While we can all agree that finding work is an honorable goal, it’s not always that simple. Illness, injury, PTSD, and the requisite trappings of those disabilities make it nearly impossible to find–and keep–a job. Veterans need health care, assistance, and support. None of us will ever understand what they’ve been through unless we walk in their shoes and do it ourselves.

So. Soapbox aside, I wanted to tell you what we’re doing once a week from now until we can’t manage to pull it off anymore. We’re going to bring hot food in a hot food container to homeless folks in downtown Seattle. We’re so lucky in food right now, so we’re cooking up our extra eggs, cheese, beans, butter, salt ‘n pepper and tomatoes. We’re wrapping everything up in bread or tortillas, and Brian is going to deliver 10-20 meals a week to folks who need a hot meal in downtown Seattle–not just to give them some energy and a boosted spirit but to remind them that there is something good out there, and to keep believing in it.

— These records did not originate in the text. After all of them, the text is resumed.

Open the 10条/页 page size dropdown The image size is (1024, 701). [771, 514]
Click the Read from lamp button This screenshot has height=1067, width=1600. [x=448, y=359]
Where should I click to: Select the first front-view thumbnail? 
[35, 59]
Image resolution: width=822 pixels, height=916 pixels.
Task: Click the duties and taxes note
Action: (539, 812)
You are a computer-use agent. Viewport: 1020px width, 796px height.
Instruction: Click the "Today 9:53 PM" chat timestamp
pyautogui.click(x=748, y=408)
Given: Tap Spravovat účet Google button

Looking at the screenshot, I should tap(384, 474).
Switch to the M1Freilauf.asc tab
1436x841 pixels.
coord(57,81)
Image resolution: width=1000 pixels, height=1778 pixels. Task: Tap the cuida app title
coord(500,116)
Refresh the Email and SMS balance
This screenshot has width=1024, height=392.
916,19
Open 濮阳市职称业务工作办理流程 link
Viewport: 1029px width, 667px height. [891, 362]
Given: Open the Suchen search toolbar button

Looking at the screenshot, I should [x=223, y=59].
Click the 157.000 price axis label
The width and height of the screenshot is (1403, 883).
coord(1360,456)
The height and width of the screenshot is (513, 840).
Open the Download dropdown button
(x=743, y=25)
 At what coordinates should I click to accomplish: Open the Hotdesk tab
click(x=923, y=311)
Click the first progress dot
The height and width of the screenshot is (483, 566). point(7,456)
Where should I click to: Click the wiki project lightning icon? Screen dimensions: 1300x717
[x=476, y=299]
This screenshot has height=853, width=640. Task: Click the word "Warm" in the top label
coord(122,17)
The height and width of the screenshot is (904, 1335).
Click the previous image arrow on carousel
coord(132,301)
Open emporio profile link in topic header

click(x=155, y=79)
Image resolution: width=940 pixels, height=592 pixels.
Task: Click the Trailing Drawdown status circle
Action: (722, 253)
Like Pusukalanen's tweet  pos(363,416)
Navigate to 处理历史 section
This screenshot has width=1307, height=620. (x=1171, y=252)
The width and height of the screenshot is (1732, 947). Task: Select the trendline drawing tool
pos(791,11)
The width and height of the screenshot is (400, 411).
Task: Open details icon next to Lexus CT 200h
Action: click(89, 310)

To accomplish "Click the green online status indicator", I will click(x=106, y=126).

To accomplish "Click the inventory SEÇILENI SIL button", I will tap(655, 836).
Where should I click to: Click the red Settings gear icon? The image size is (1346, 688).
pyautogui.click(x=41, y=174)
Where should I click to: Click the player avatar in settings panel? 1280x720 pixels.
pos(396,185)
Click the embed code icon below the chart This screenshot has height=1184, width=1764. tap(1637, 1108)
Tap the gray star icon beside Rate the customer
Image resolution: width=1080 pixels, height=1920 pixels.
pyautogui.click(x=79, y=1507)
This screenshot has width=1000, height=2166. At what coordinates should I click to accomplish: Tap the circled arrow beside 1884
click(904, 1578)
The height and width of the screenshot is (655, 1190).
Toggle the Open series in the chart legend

We’re also gathering with other families to deliver wool socks, toothbrushes and toothpaste, and warm clothes and bedding to people in need.

I’m curious if you are doing something similar in your community? Through your church or school or work? I’d love to hear about it. This is an effort I think we can all support together: Pictures and ideas would be great to hear about.

You can hear the encore, right? Just imagine the world if we all gathered together and helped each other!

What bothers me the very most about this post right now is that we are all scrambling to figure out how to feed and clothe hundreds of thousands of people, many of whom served our country. Obviously there are the other ways we can help: Voting. Donating money. Volunteering our time. But my heart is heavy and troubled tonight. This isn’t the way things should be.